China’s services sector expanded at the slowest pace in eight months in August, a private sector survey showed on Tuesday, as weak demand continues to plague the world’s second-largest economy.
Data from the euro zone and the UK also showed a decline in business activity in August, with key service industries in both regions in contraction.
European stock indexes were mixed, with the pan-European benchmark STOXX600 (.STOXX) little changed.
Germany’s DAX (.GDAXI) and France’s CAC40 (.FCHI) fell 0.1% and 0.2%, respectively, while the UK’s FTSE 100 (.FTSE) rose 0.1%.
This followed weakness in Asian markets, with MSCI’s broadest index of Asia-Pacific stocks outside Japan (.MIAPJ0000PUS) down 1.1%, away from its three-week high hit on Monday.
As a result, the MSCI World Stock Index (.MIWD00000PUS) fell 0.2%, with Wall Street futures indicating a negative open.
“The decline in China’s Caixin services PMI offset some of the change in sentiment that occurred yesterday,” said Charu Chanana, market strategist at Saxo in Singapore.
Still, investors are hopeful that the Chinese government’s drip-feeding supply of policy stimulus will be enough to stabilize China’s economy.
“It feels like China is tinkering around the corner and perhaps doing something more substantive,” said Dan Boardman Weston, CEO and chief information officer of BRI Wealth Management. It will need to be done.”
“They clearly want to clean up the property sector and prevent moral hazard from infiltrating the system, but I am surprised that the policy easing so far seems weak.”
The US dollar strengthened after disappointing global economic data, while Australia’s central bank kept interest rates unchanged at 4.10% and said recent data was consistent with inflation returning to normal. As a result, the Australian dollar fell more than 1.5% to $0.6364, its lowest since November. The target range for the second half of 2025 is 2-3%.

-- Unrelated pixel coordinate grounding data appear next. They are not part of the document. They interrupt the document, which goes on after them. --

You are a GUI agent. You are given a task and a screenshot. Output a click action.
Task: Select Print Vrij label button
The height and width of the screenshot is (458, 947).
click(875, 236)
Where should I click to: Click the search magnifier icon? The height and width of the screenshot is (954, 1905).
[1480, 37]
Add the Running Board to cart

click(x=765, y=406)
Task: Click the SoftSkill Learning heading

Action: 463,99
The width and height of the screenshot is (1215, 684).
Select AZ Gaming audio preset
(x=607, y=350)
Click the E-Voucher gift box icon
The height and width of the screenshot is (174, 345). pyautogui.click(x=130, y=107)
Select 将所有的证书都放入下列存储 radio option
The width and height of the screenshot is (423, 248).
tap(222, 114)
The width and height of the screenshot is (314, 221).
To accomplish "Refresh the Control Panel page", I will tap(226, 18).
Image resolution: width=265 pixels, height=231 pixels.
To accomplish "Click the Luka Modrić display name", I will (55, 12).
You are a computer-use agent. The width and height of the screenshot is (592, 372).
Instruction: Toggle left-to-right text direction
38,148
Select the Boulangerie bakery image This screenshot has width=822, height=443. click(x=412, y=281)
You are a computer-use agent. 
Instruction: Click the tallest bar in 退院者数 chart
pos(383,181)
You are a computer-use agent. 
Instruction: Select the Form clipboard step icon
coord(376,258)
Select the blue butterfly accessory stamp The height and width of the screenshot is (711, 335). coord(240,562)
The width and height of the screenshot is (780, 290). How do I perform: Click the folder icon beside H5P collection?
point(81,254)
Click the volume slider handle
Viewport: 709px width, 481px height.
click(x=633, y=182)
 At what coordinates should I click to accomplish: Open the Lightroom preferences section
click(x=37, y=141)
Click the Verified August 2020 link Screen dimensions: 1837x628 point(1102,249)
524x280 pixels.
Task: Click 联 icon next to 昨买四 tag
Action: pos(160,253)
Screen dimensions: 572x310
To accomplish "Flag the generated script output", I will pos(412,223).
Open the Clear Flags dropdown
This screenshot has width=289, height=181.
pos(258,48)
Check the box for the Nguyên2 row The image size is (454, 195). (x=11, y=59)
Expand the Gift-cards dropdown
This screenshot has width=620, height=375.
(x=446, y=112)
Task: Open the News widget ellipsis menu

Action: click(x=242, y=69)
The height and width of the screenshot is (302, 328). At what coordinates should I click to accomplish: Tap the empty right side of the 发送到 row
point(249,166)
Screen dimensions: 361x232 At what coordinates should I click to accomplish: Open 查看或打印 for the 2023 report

“The important last paragraph is essentially unchanged, and the hawkish bias remains, but the willingness to act on this bias unless forced by data… It’s clear that there isn’t.”
By exporting to China, Australia also acts as a floating agent for renminbi.
Meanwhile, the euro fell 0.6% to $1.0729, the lowest in three months, and the Japanese yen fell 0.5% to $147.33, a level that prompted intervention from the Japanese authorities last year.
The dollar index, which measures the value of the U.S. currency against six rival currencies, rose to 104.75, the highest since March.
U.S. markets were closed for the holiday on Monday, and trading volumes were low. Little is clear about the region’s economic calendar, but several Federal Reserve officials are scheduled to speak later this week.
U.S. job growth accelerated in August, but the unemployment rate rose to 3.8% and wage growth slowed, according to Friday’s data. A slight crack in the labor market has raised expectations that the Fed is likely to finish raising interest rates.
The market has priced in a 93% chance that the Fed will keep interest rates on hold later this month, according to LSEG data.
Also, after a series of weak data, the market is now leaning towards a rate hike at the European Central Bank’s September meeting.
In commodities, U.S. crude oil fell 0.3% to $85.27 per barrel, and Brent crude oil fell 0.7% on the day to $88.36, but both remain near year-to-date highs.
“It will be interesting to see how rising oil prices start to shape the inflation story again,” BRI board member Weston said.
“If inflation starts to pick up again, the Fed may need to raise rates more than expected,” the board’s Mr. Weston added.